Why did it work initially now it wont work? Also is there a preferred way of calling images in css?
I can get it to work fine if I place the image into /static, but would like to use assets if the compression handling occurs.
You might have had a version of that image in static/images….
You’re specifying an absolute URL here (“/images…”). So, your image must be located at $baseURL/images… at runtime. Which it apparently is not, as your browser can’t find it. You can
either specify a relative URL for your image, considering that this location is relative to the CSS’s location;
or specify an absolute URL and make sure that your image is there at runtime
In general, files in assets are not published by Hugo unless you process them (see the “Pipes” section in the documentation). That’s true for images as well.
If you don’t want/need to process the images, put them in static somewhere.
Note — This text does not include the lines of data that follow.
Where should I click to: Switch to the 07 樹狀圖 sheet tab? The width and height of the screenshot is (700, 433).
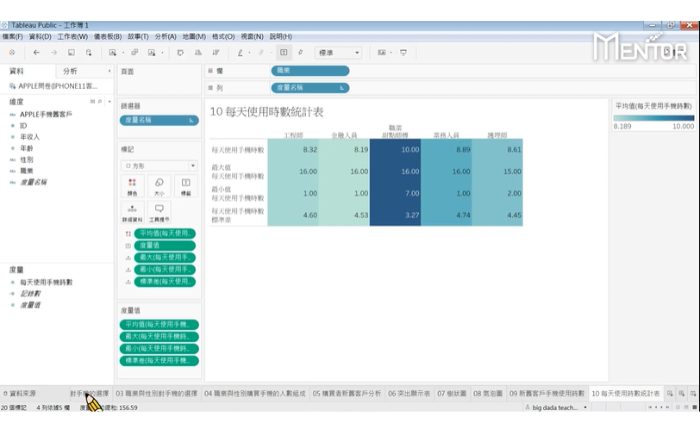[451, 394]
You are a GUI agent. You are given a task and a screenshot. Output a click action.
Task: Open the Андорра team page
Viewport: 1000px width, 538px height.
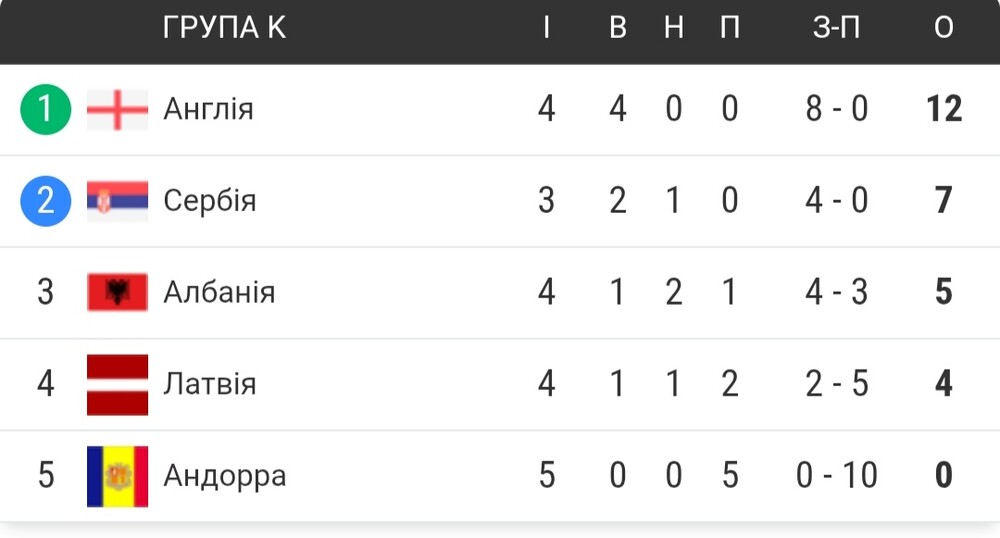click(224, 477)
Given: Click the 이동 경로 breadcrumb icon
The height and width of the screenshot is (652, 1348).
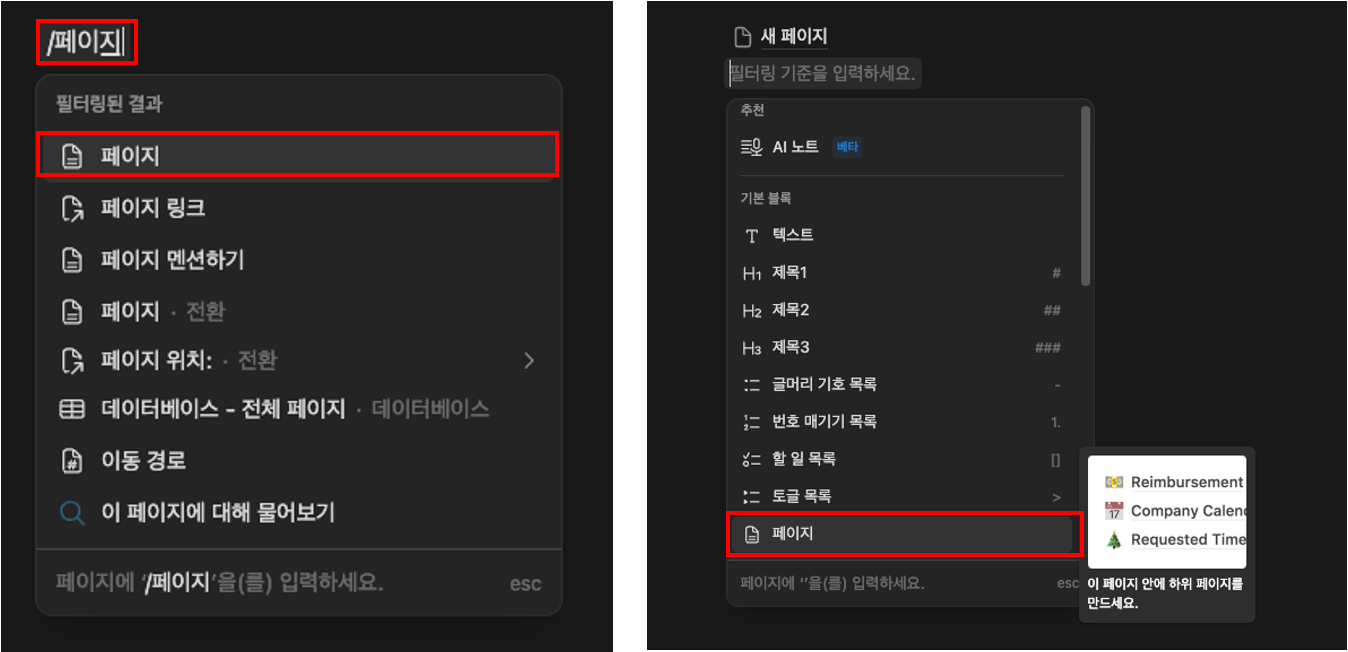Looking at the screenshot, I should 72,461.
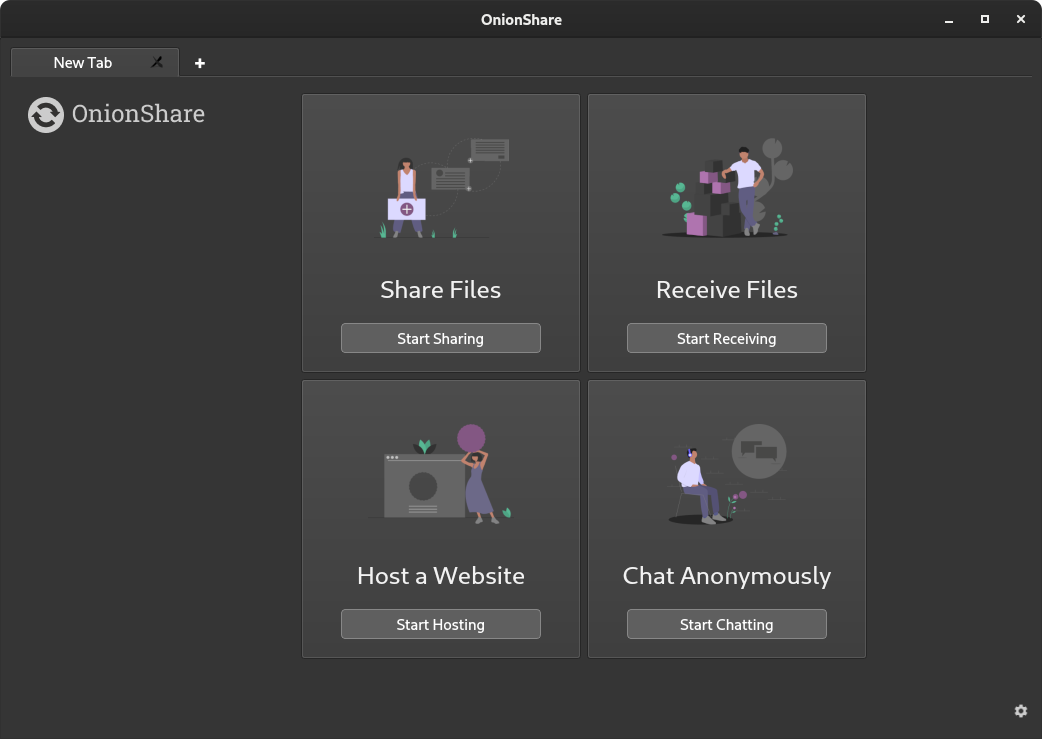Click the Chat Anonymously illustration
The height and width of the screenshot is (739, 1042).
tap(726, 474)
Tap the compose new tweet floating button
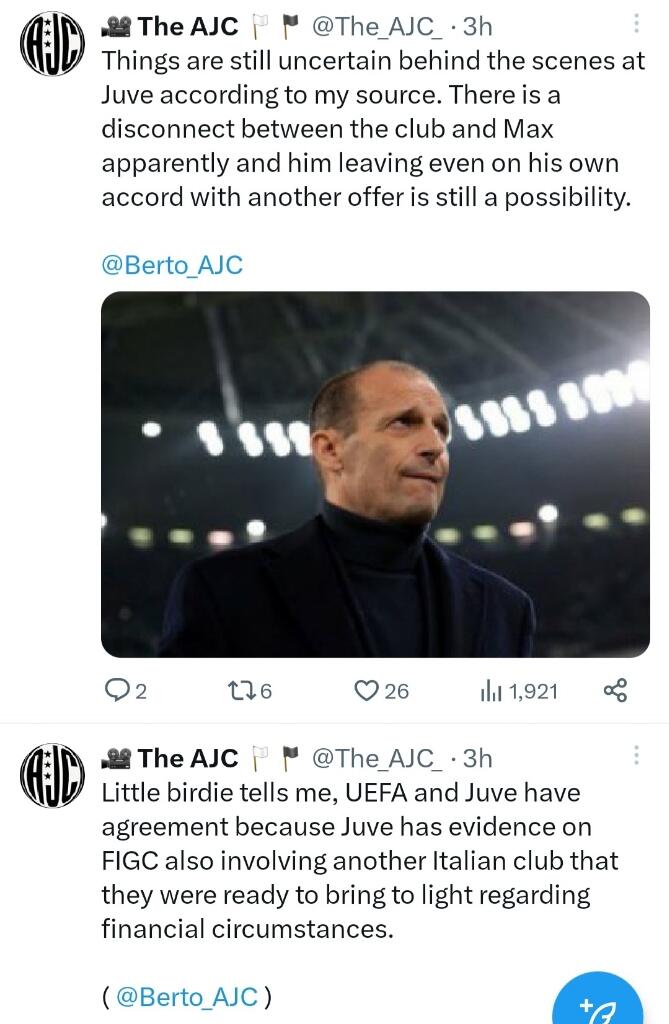The height and width of the screenshot is (1024, 669). pyautogui.click(x=598, y=1006)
And please: Post a link to your repository instead of arbitrary sections of code. That permits others to reproduce your problem easily.
I’ve done a bit more reading around the issue and believe now the image only previously worked because I initially called it as an img element using the following structure.
Only the files whose .Permalink or .RelPermalink are used in a layout will be published to the public directory. Hence, my browser must have cached the image path allowing me to remove the image and call it later using the url in css.
Looking at the pipes docs its unclear to me how I would pipe the /asset/images. Any chance @chrillek you can expand on this process? Imagine I will also need to pipe .js files down the line as well.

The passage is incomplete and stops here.